Türkiye en yetkili ağızdan Afrin'deki terör yapılanmasına müdahale edeceğini açıkladı.
Türkiye en yetkili ağızdan Afrin’deki terör yapılanmasına müdahale edeceğini açıkladı. Artık daha ne söylensin? Bunu da anlamamak için ancak kasıtlı olmak lazım.
Ve bu açıklamalardan sonra ülkemde herkes modern savaş uzmanı olduğu için başladı bir tartışma. En garibime giden de Türk ordusunun Afrin’e girdikten sonra çıkamayacağını iddia edenler. Bunlar Vietnam Savaşı öykünmeleriyle, günümüze gönderme yapıyorlar.
Öncelikle bu “Bataklık” tanımlaması Vietnam Savaşından yola çıkılarak Amerika için yapılırdı. Ve doğruydu da. Ancak bu Amerika için geçerli. Çünkü Amerika kendi topraklarından 10 bin kilometre uzakta bir çatışmaya girdiğinde elbet geri çekilmek ister. Uzun süre kalmak işine gelmez. Lojistik sorunlar vardır, tehlike ülkesine uzaktır.

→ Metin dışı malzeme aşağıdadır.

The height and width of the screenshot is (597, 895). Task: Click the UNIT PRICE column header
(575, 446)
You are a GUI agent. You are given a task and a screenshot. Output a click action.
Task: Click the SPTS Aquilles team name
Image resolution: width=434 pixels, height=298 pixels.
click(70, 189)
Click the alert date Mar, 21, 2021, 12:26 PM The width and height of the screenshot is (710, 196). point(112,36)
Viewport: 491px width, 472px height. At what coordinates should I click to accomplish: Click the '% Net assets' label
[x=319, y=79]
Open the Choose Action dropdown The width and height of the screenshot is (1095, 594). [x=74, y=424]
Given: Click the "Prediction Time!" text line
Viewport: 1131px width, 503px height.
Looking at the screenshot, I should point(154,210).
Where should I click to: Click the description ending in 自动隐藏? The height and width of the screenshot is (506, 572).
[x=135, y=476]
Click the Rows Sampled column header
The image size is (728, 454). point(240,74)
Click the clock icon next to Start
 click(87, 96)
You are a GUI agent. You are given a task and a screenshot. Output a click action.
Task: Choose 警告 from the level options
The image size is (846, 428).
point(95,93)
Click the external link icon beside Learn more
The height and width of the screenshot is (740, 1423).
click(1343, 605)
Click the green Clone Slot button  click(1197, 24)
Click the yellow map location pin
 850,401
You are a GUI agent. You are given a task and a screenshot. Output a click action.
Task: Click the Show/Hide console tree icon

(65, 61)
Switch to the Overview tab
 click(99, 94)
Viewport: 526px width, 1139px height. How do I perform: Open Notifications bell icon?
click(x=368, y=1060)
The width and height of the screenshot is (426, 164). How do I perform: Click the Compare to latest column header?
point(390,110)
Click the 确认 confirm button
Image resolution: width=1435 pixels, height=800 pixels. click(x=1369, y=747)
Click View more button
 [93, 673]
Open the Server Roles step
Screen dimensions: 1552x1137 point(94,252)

Ama bu örnekten yola çıkılarak Türkiye’nin hiçbir lojistik sorun yaşamayacağı, kendisi için hayati tehlike yaratan, burnun dibindeki bir alan için yorumlar yapmak ancak saçmalamaktır.
“Türkiye girer de çıkamaz” laflarına verecek tam cevap “Niye çıksın ki?” olmalı. Eminim ki, şimdi “Çıkamaz” diyenler bir süre sonra “Çıksın” diye bağıracaklar.
Bu işin bir cephesi. Diğer cephesinde ise Amerika ve Rusya’nın tavrı yer alıyor. Gördük ki, Amerika süratle elini yıkıyor. Daha doğrusu bir eliyle pisliyor sonra öbür eliyle temizlemeye çalışıyor. Normal aklı başında biri bu açıklamaları peş peşe okusa aklından şüphe eder. Biri bir şey diyor, diğeri ertesi gün yalanlıyor. Ulan, bunlar iyi polis kötü polis mi oynuyor, akılları mı karışık, birbirlerinden haberleri mi yok? Veya Türkiye’yi aptal mı zannediyor? Hangisi bilemedim. Belki de hepsi.
Amerika Afrin ile ilgili “Bana ne” tavrına girerken Rus cephesinden ise hiçbir açıklama gelmiyor. Fırat’ın doğusundaki terörist gruplar nasıl Amerika’nın himayesinde ise, Afrin’dekiler de kısmen Rusların himayesinde. Ruslar askerleriyle buralarda. Amerika “Bana ne” dedikten sonra top artık Rusya’nın ayağında. Sıra onlarda. Bakalım ne diyecekler?